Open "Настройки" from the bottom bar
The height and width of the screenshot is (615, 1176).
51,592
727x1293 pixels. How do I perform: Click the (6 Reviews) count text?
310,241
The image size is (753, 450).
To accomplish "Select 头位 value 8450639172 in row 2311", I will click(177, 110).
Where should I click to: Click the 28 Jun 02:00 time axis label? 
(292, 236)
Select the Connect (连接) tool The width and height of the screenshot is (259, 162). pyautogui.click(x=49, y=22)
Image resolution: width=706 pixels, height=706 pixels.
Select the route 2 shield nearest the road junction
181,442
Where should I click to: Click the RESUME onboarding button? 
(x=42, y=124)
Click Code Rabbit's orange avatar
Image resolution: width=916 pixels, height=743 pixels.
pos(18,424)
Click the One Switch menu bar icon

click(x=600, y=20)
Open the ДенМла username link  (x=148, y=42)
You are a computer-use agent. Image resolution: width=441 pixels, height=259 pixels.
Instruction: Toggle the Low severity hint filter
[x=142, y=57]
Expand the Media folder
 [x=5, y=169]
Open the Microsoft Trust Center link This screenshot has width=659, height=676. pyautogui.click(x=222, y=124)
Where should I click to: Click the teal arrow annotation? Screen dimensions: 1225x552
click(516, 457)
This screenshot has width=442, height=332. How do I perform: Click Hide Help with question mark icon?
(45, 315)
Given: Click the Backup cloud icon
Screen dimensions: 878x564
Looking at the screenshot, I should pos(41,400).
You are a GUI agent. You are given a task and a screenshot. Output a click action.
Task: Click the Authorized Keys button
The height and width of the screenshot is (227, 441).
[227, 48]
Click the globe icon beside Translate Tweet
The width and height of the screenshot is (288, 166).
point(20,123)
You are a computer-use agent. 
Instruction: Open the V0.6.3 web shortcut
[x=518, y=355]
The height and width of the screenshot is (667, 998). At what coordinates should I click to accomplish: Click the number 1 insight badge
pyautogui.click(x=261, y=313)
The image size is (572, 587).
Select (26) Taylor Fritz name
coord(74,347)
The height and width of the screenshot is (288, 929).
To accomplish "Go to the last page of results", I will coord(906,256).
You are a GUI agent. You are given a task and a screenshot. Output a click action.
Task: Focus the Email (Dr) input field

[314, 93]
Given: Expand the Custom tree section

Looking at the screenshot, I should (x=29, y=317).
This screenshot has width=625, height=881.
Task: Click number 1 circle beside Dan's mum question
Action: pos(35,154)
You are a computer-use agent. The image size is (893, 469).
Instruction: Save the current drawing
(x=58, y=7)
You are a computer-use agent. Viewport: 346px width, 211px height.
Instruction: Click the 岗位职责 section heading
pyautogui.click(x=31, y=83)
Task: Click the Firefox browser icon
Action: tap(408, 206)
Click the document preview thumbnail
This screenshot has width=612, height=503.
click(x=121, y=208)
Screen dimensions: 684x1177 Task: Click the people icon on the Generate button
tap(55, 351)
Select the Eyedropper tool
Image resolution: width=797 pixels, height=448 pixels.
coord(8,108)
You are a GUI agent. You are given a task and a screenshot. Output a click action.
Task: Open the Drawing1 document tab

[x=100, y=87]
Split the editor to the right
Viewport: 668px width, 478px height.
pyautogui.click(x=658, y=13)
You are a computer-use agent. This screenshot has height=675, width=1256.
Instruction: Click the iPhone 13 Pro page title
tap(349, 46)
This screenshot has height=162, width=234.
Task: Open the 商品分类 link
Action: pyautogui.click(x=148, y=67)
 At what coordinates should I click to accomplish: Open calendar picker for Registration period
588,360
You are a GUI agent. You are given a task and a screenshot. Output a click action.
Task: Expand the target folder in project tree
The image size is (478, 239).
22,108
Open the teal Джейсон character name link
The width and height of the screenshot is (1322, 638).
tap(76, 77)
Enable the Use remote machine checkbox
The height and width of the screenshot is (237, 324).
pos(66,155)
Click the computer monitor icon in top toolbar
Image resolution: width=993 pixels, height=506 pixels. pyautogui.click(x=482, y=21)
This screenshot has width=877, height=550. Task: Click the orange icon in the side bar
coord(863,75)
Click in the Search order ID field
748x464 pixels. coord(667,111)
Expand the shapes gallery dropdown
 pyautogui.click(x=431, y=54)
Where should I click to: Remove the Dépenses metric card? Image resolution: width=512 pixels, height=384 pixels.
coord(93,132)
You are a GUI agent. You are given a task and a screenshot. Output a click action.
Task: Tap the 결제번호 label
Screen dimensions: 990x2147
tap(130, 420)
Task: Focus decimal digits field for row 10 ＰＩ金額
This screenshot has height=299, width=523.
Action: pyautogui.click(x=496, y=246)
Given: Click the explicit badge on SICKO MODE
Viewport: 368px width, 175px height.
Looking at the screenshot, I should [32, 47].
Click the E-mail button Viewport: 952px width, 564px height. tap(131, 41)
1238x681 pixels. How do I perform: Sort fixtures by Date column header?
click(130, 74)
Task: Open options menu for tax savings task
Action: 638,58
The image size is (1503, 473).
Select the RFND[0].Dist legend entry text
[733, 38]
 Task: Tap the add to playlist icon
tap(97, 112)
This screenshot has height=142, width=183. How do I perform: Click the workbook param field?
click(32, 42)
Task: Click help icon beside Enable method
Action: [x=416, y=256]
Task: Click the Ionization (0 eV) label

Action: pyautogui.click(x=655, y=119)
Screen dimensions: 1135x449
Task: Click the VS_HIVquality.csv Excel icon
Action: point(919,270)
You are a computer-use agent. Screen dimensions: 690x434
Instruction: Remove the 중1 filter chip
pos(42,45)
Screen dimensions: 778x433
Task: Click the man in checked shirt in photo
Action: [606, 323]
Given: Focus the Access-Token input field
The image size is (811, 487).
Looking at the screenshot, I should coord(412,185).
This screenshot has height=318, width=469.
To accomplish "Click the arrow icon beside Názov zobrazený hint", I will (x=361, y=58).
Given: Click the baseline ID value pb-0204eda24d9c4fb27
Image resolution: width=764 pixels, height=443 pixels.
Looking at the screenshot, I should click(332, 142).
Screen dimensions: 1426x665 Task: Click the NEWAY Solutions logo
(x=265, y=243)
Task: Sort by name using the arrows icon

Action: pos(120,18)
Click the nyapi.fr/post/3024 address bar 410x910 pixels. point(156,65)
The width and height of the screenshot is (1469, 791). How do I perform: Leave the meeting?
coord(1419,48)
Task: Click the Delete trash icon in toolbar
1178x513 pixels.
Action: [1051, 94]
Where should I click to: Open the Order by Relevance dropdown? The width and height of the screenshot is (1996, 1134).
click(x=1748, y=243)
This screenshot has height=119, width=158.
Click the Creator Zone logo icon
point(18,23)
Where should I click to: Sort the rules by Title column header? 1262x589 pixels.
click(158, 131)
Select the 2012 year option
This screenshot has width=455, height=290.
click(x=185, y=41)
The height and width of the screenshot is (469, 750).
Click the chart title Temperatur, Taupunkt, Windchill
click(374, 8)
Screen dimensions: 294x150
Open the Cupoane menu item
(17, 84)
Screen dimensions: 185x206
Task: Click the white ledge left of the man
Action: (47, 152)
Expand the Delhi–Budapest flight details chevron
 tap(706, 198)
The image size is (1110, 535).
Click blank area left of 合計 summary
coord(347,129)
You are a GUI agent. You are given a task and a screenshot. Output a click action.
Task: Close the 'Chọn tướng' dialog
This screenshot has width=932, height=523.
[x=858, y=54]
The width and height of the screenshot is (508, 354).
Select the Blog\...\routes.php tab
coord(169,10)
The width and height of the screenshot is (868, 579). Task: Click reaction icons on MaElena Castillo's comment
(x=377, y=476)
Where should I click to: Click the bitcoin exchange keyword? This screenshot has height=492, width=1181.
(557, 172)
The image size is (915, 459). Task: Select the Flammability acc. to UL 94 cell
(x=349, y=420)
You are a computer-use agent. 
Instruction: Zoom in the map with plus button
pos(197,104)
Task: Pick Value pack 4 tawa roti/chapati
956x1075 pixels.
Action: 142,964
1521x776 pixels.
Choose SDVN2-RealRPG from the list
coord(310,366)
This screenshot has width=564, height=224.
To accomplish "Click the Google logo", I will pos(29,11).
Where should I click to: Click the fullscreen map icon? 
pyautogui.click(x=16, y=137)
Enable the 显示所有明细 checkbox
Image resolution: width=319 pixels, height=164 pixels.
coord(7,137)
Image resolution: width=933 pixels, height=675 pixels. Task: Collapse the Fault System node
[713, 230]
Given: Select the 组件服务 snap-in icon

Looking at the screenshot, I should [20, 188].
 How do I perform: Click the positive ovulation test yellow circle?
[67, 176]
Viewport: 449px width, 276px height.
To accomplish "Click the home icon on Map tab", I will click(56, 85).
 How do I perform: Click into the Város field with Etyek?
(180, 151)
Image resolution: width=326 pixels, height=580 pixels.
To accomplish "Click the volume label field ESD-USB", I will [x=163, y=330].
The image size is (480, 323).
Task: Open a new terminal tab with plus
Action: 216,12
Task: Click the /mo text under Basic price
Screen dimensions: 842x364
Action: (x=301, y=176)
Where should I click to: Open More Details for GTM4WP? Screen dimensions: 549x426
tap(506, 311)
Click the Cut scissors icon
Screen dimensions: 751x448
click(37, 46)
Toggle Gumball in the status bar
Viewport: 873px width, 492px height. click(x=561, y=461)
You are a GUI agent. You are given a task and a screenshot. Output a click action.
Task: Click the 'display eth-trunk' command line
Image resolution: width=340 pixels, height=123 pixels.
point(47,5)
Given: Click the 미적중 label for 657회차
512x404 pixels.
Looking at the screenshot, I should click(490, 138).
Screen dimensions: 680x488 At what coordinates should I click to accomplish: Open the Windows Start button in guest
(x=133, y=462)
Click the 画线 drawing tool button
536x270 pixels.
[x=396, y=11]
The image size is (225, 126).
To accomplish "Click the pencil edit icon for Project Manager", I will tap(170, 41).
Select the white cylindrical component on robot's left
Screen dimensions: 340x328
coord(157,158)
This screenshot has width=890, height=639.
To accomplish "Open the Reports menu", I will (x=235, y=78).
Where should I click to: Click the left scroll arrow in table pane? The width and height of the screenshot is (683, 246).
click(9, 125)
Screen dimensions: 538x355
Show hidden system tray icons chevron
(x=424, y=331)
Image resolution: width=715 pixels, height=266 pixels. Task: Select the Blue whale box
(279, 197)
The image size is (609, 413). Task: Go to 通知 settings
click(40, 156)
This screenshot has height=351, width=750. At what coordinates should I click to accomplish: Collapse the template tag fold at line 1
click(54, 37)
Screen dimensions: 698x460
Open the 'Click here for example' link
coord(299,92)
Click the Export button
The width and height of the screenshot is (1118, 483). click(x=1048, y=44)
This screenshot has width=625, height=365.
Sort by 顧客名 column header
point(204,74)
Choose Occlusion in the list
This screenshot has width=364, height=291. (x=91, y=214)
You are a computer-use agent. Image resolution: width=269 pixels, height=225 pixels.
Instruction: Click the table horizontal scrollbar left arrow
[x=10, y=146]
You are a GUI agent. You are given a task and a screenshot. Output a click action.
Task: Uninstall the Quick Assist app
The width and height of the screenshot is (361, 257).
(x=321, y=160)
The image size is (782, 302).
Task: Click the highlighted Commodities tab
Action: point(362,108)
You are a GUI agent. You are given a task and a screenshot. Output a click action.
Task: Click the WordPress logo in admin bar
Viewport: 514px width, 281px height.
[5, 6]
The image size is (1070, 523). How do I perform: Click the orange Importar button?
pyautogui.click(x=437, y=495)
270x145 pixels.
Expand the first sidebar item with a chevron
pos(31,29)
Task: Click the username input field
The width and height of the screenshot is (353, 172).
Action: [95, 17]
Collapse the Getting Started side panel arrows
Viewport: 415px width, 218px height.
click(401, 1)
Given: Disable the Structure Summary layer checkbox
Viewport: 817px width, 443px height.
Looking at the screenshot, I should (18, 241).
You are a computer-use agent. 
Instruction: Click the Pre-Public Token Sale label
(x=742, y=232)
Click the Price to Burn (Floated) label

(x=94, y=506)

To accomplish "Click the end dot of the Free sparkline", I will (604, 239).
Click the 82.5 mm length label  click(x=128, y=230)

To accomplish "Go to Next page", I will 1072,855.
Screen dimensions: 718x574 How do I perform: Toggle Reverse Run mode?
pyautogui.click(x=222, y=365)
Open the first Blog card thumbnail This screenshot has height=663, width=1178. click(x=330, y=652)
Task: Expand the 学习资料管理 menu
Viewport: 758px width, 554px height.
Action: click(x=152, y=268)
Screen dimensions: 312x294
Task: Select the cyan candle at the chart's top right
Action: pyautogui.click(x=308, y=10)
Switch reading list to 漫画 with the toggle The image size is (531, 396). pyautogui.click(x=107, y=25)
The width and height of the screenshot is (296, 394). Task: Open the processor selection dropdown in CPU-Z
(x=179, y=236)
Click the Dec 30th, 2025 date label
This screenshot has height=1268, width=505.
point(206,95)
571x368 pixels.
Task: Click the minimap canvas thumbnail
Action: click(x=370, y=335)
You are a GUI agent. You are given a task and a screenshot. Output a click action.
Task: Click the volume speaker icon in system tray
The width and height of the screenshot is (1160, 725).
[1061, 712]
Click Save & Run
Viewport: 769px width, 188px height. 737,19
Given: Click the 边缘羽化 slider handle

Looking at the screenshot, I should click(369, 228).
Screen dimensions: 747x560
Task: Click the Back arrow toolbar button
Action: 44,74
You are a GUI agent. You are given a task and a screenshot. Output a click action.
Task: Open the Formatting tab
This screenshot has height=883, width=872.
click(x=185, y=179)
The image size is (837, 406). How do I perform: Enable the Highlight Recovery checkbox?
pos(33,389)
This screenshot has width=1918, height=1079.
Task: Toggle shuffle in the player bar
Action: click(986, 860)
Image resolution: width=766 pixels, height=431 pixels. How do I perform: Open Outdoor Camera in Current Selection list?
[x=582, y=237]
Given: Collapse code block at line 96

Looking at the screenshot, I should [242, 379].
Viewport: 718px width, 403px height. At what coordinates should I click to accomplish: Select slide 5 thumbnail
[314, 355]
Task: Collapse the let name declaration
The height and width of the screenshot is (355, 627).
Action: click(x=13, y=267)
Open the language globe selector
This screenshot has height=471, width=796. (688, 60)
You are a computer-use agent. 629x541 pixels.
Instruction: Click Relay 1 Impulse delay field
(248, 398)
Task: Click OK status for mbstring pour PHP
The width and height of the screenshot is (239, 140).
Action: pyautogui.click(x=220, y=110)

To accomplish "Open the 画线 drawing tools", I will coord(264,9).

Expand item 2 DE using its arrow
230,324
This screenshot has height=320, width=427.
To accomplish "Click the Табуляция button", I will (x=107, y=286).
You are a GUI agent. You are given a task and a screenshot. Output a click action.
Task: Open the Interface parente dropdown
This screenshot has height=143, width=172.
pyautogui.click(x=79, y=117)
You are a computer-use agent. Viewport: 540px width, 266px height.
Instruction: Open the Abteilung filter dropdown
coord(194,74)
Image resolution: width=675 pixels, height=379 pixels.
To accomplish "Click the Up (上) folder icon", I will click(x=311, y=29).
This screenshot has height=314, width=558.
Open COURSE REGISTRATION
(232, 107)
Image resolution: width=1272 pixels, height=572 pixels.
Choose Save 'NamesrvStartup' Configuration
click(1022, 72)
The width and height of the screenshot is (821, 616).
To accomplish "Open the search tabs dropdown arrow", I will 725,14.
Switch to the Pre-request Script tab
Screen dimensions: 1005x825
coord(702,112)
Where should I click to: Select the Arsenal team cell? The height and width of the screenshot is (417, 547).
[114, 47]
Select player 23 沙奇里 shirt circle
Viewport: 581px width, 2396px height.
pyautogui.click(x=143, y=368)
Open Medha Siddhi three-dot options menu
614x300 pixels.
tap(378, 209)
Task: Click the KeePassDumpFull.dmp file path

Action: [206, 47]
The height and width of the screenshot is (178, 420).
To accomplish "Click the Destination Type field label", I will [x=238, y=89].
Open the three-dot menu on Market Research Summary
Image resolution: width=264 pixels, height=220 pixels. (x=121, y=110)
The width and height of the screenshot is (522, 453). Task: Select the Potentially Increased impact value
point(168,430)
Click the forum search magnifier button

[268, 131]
========================
- _Work instructions_:
Whenever the string "username" appears on a line of the material, that line counts; report the count and nothing else.

- _Written reply_:
2